CEZAEVLERİ "SAĞLIKSIZ"
İnsan Hakları Derneği'nin Marmara Bölgesinde bulunan cezaevlerinde yaptığı sağlık araştırması korkuç gerçekleri ortaya çıkardı.
Necip GERBOĞA İstanbul
İnsan Hakları Derneği'nin Marmara Bölgesinde bulunan cezaevlerinde yaptığı sağlık araştırması korkuç gerçekleri ortaya çıkardı. İHD'nin raporuna göre cezaevlerinde doktor, ilaç ve sağlık gereçleri yetersiz sayıda bulunuyor ve hastane sevkiyatları geciktirilerek yapılıyor. Raporda ayrıca, bu yılın son altı ayında 11 kişinin cezaevlerinde yaşamını yitirdiği ortaya çıkardı.
İnsan Hakları Derneği İstanbul Şubesi tarafından Marmara Bölgesi'ndeki cezaevlerindeki sağlık durumu ile ilgili yapılan araştırmalar korkunç bir gerçeği ortaya çıkarttı. Yapılan araştırmalar sonucu oluşturulan rapor, son 1 yıl içerisinde Marmara Bölgesi'ndeki cezaevlerinde yatan tutuklu ve hükümlülerin aileleri ve avukatları aracılığıyla İHD'ye yaptığı başvuruları içeriyor.

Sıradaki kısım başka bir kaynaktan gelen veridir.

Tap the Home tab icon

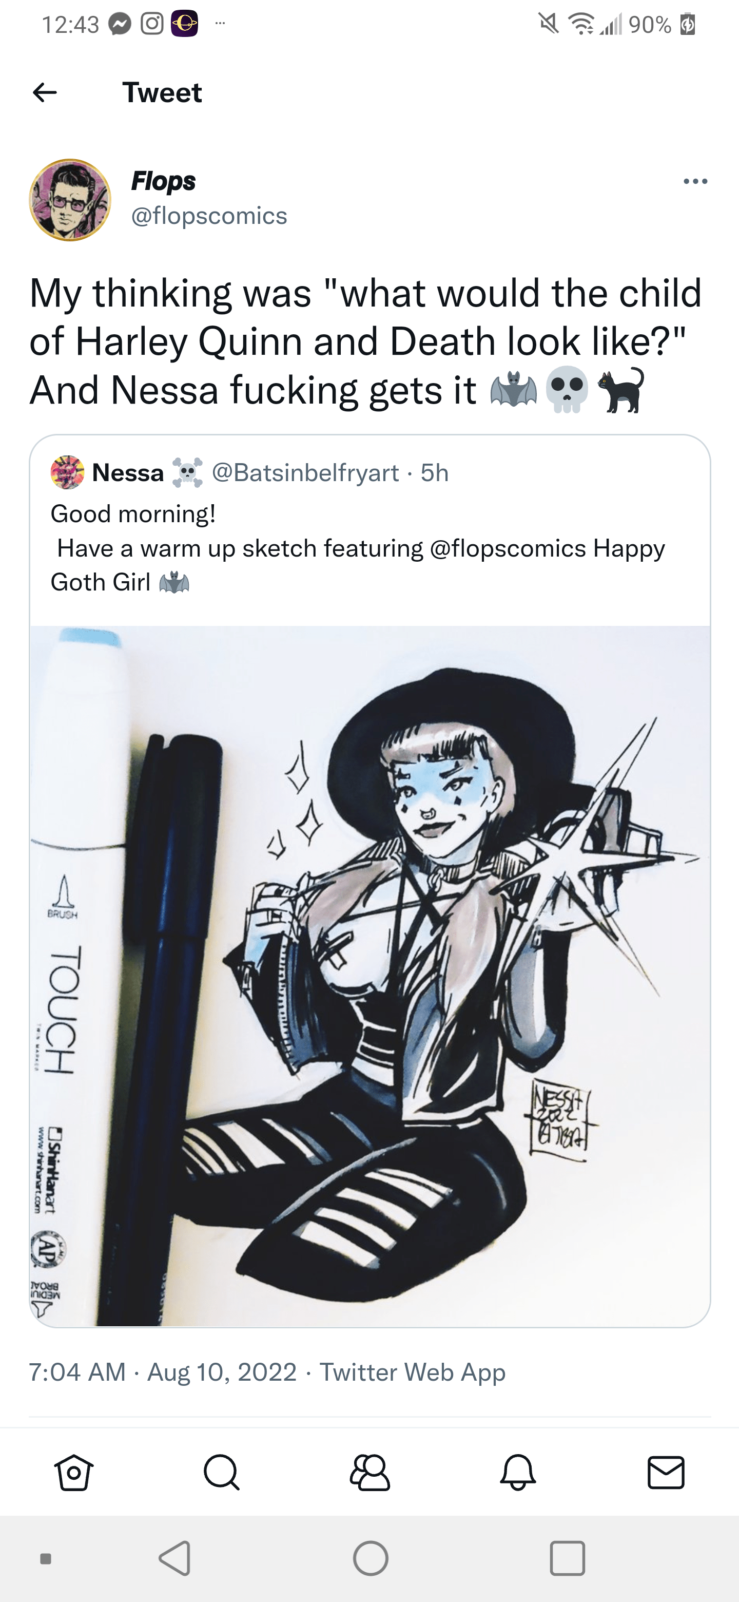(x=74, y=1473)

En sabıkalı F tipi cezaevleri
İHD Cezaevi Komisyon Üyesi Ümit Efe'nin okuduğu rapora göre 2004'ün ilk 6 ayından itibaren 11 kişinin çeşitli sağlık problemleri ve ihmaller nedeniyle yaşamını yitirdiği öğrenildi. Ölüm orucu eylemlerine kadar uzun bir direnişe sahip olan F Tipi cezaevleri ise ihmaller ve sağlık konusunda en başta yer alıyor. Raporda, F Tipi cezaevlerinde havalandırma duvarlarının çok yüksek, pencerelerin çok küçük olduğuna dikkat çekilirken; tutukluların yılın yarısı kadar bir süreyi güneş almadan geçirdiği ifade edildi. Yapısal aksaklıklar nedeniyle bulaşıcı hastalıklar, verem, anemi gibi hastalıklara da sıkça rastlandığına işaret edildi.
Bu arada, Devlet Hastaneleri'nin büyük bir kısmında mahpus koğuşunun bulunmaması nedeniyle tedavilerin önünün tıkandığı kaydedilirken; kan bulunması gereken ameliyat gibi durumlarda da çözümün ailelerden beklenildiği belirtildi.

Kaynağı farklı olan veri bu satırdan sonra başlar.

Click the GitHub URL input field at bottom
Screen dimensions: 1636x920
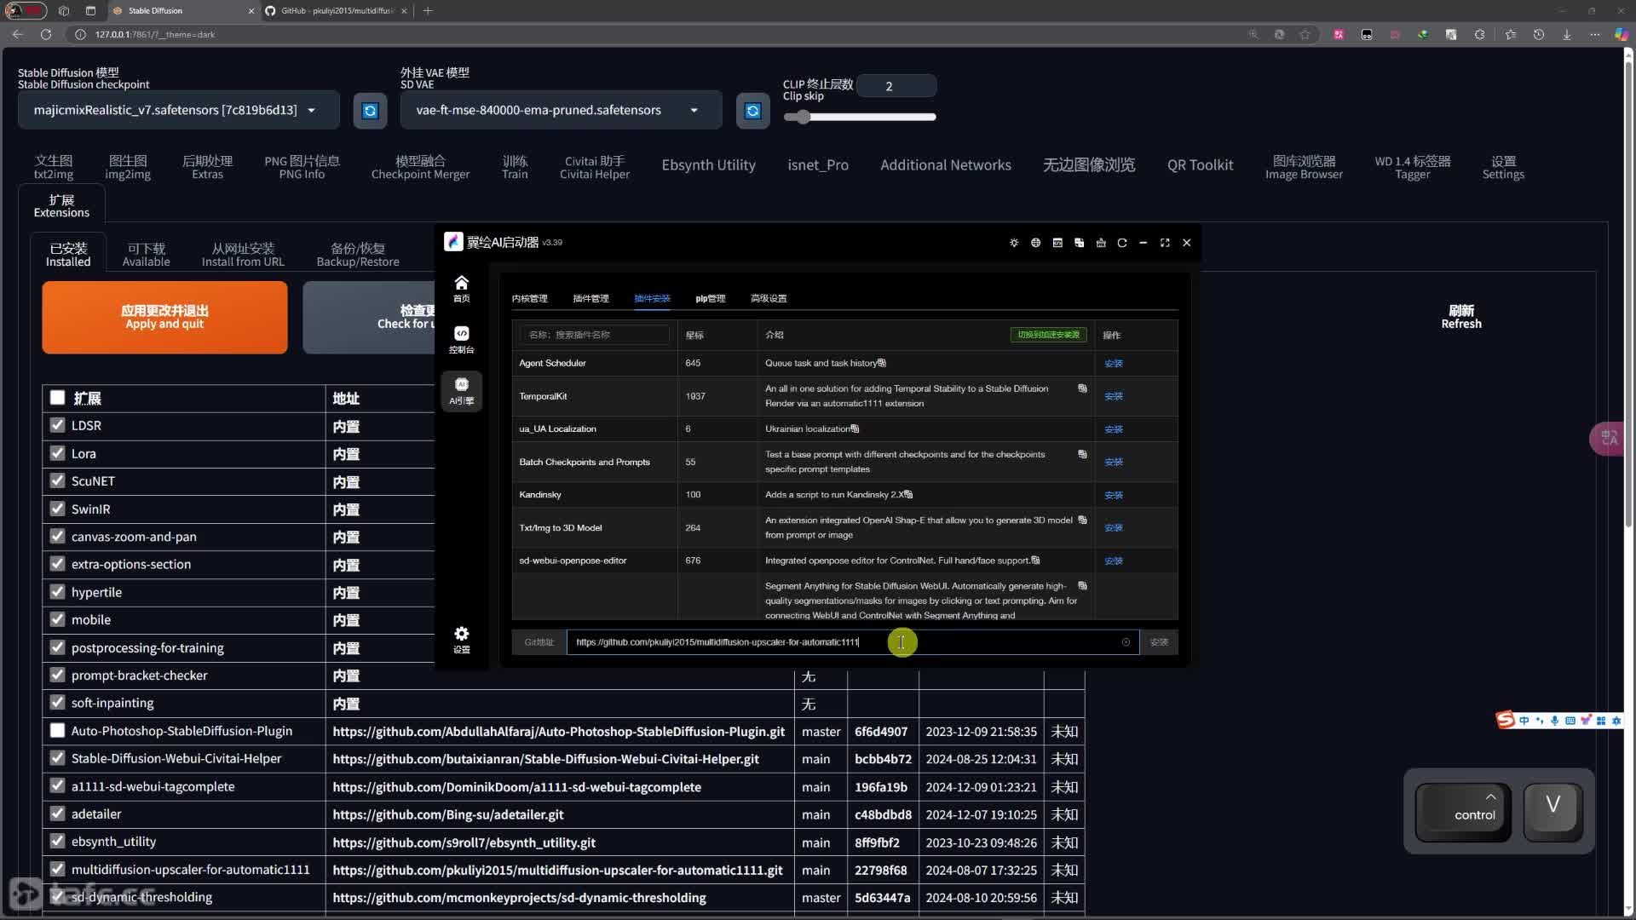tap(850, 641)
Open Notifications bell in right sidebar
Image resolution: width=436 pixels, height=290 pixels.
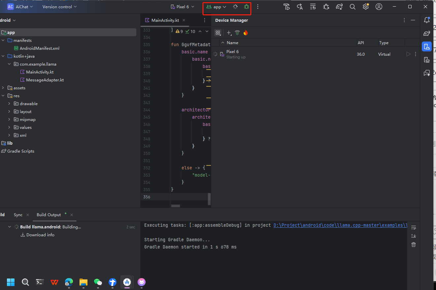tap(427, 20)
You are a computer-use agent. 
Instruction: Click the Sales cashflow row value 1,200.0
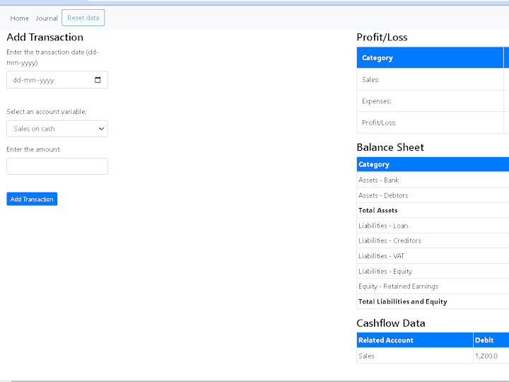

Kadın tutuklular risk grubunda
Cezaevlerinin hiç birinde kadınlar için ayrı bir revir bulunmadığının altı çizilen raporda jinekolojik muayenelerin ve doğum gibi kadına özgü durumların, büyük sorun yaşattığına da dikkat çekildi. Öte yandan, temizlik maddesi gibi ihtiyaç malzemelerinin çok yüksek fiyatlara satıldığı öne sürülen raporda, bu nedenle hijyen koşullarının sağlanamadığı ve hastalık riskinin arttığı vurgulandı.
Efe, insan hakları savunucuları olarak tecrit hapishaneleri için ayrılan trilyonluk bütçelerin sağlık ve insani koşullara ayrılması gerektiğini savunarak, "Hapishanelere yapılacak reformların bu kapsamda ele alınması gerekiyor. Mapusu ihnsan ssaymayan politikalardan vazgeçilmelidir. Cezaevi koşullarında iyileşmeyecek hasta ve mapuslar tutuklu-hükümlü ayrımı kaldırılarak CMUK'un 399/1 maddesi gereği sarbest bırakılmalıdır" diye konuştu.

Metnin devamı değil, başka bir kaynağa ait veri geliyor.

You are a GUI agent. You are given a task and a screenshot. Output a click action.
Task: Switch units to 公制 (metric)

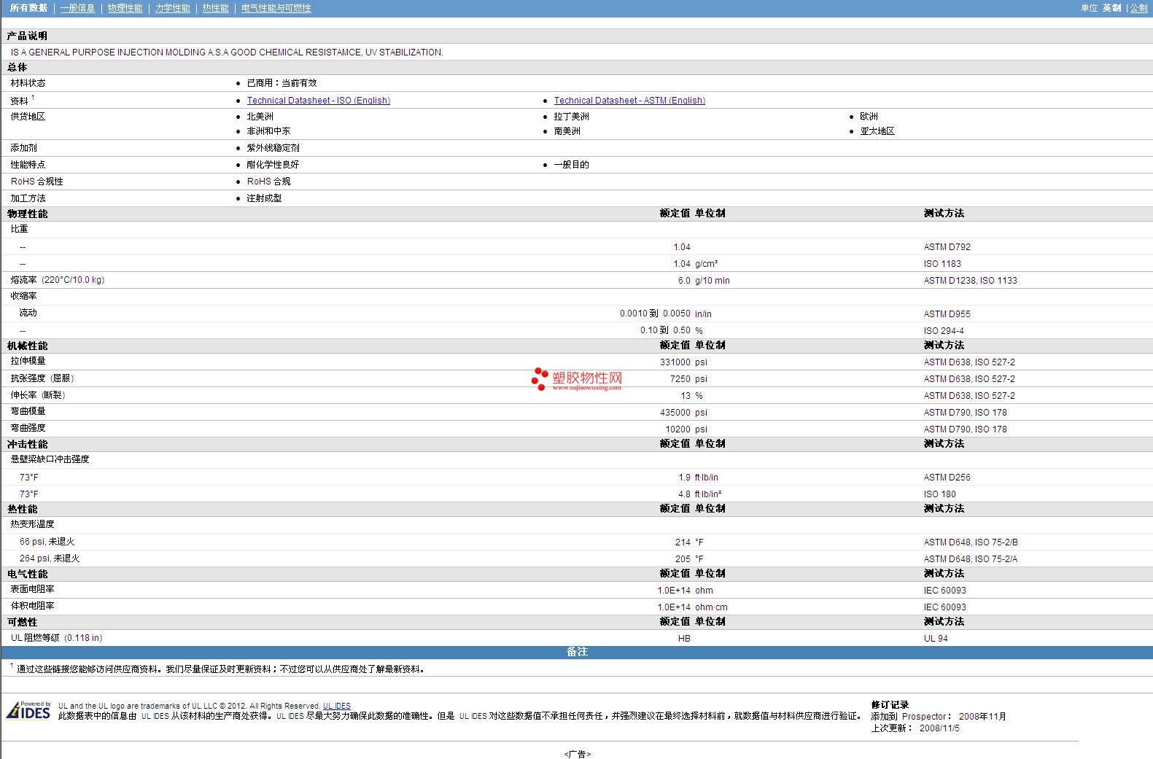(x=1138, y=8)
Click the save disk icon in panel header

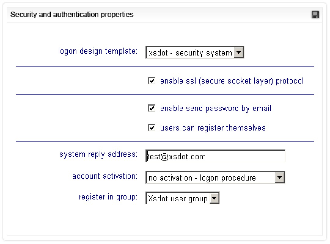point(315,15)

Bu arada, 2001 yılından bu yana tutuklu bulunan ve mesane kanseri hastalığına yakalanan Erol zavar'ın eşi Elif Zavar, eşinin hastalığının ihmal nedeniyle iyice ilerlediğini söyledi. Eşinin Tekirdağ F Tipi Cezaevi'nde yaşam mücadelesi verdiğini belirten Zavar: "Eşim yarın Edirne Tıp Fakültesinde safra kesesi ameliyatı olacak. Şu an kendi ihtiyaçlarını kendi başına karşılayamayacak durumda. Buna rağmen tutuklu. Bu baskı ortamının bir an önce kaldırılmasını istiyorum" dedi.